I’m in a bit of a predicament. You see, I used to drink. Fairly regularly I might add. Mostly during my college days at SFA. I tapered off a little bit once I attended TCU because nursing school prevented me from having any kind of social life. But I decided to give up the bottle (man…..that makes me sound like I should have been in a 12 step program or something) for several reasons which I’m sure you’re dying for me to reveal.
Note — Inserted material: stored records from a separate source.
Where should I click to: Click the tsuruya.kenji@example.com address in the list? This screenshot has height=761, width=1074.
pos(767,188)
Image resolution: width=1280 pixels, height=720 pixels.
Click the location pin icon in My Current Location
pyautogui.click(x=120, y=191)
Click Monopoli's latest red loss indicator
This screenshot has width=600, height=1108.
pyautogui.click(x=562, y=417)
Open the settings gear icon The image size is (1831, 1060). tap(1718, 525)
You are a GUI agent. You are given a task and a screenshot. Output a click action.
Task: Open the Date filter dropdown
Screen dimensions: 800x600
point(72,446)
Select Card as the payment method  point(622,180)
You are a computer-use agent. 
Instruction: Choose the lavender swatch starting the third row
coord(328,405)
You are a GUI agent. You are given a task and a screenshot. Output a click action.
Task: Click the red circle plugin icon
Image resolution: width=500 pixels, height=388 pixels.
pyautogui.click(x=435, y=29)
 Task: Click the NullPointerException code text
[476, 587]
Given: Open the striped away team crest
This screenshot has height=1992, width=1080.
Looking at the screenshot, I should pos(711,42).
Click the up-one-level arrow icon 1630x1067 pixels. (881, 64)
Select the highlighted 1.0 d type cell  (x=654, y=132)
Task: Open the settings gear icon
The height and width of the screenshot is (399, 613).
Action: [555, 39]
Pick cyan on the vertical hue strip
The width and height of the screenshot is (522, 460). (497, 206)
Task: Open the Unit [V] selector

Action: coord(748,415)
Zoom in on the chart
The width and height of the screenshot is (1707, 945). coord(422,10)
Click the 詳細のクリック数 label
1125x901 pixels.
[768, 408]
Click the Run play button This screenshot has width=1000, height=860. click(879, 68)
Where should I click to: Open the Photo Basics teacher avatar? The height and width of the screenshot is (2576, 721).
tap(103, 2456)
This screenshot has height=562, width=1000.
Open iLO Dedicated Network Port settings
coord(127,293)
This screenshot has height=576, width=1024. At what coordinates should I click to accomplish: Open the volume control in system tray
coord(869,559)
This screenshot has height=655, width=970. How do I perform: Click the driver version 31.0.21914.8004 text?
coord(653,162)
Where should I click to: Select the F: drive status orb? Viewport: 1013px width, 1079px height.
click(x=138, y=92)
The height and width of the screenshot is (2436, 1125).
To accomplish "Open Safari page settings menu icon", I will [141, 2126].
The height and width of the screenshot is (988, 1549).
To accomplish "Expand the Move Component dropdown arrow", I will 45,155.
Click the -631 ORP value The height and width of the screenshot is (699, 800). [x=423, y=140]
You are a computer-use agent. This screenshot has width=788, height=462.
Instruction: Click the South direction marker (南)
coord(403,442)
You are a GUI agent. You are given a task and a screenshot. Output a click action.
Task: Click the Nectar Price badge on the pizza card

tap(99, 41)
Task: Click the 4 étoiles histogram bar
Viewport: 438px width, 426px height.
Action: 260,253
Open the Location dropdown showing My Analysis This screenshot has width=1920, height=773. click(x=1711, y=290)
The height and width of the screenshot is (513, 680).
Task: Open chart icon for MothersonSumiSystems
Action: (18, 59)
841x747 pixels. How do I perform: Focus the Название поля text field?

The first reason is simple. Most of the stupid mistakes I’ve made in my life have been while under the influence of alcohol. Not good. So it’s a no brainer to see that maybe I should let the stuff go. The second reason is because my mom used to drink heavily and I resented her for it. She has been bottle free for years now but there was a time when I was growing up that I saw her drunk every day and I was embarrassed and angry at her every time I saw her drinking and I vowed then that I would never touch the stuff. Of course, once I got to college it all changed but that’s another story. The third reason is that once I really accepted Christ into my life…..I just felt convicted whenever I took a sip. I know, I know, for all of you out there who have accepted Christ in your life and still get a little tipsy…….you go ahead and do whatever pleases you. I’m just being honest here.
Back to my predicament. My point is that sometimes I really, really want a drink. Nothing too harsh. Maybe a margarita or a glass of wine or something fruity with an umbrella hanging out of it. I want a drink to ease my frazzled nerves, help me loosen up, help me forget whatever problem I may be facing at the time, help me go to sleep, give me an excuse say whatever is on my mind, etc. Don’t you see the problem here. I want to use alcohol to do for me what God has already promised He’d do for me! Which is why I guess I feel so convicted when I take a sip. I’m substituting Christ with alcohol and that’s never good.
But for some people it’s not alcohol that they use as their crutch. It can be food, drugs (prescription and otherwise), shopping, gambling or any other outlet that we use to pacify us or that we depend on to lift our spirits. Our rest should be in God and He will keep us in perfect peace if we keep our minds on Him. That's what the Bible says!
I find it’s the same feeling with cursing. I used to curse a lot. Kind of felt good to curse actually, but it really feels wrong to me nowadays. But I can’t shake the feeling sometimes that I really want to curse someone out or just rattle off a few sentences chock full of expletives just to vent. Like the other day I really had to bite my tongue when I wanted to tell Ian to sit his a$$ down when he kept trying to climb out of the high chair at the restaurant. Or when I hit my pinky toe on a toy the other day (that I asked Evan to pick up just moments before) and had to bite back the word s%$#. Goodness. Will I always have to bear these crosses. Atleast I'm not in denial like this guy and I know that I shouldn't be cussing. But since I desire sometimes to drink and cuss…..isn’t that just as bad as doing it. I might as well throw caution to the wind and get it off my chest. Feel guilty. Repent. And go on about my business. So confused. And Tired. And frustrated. And to top it all off I can't sleep! It’s been a rough few days emotionally for me. Don’t really know why. Nothing major has happened in my life. Just pray for me. Maybe I need medication. Or better yet….a vacation! Don’t worry the tides will turn and I’ll be back to my chipper little self shortly. I hope!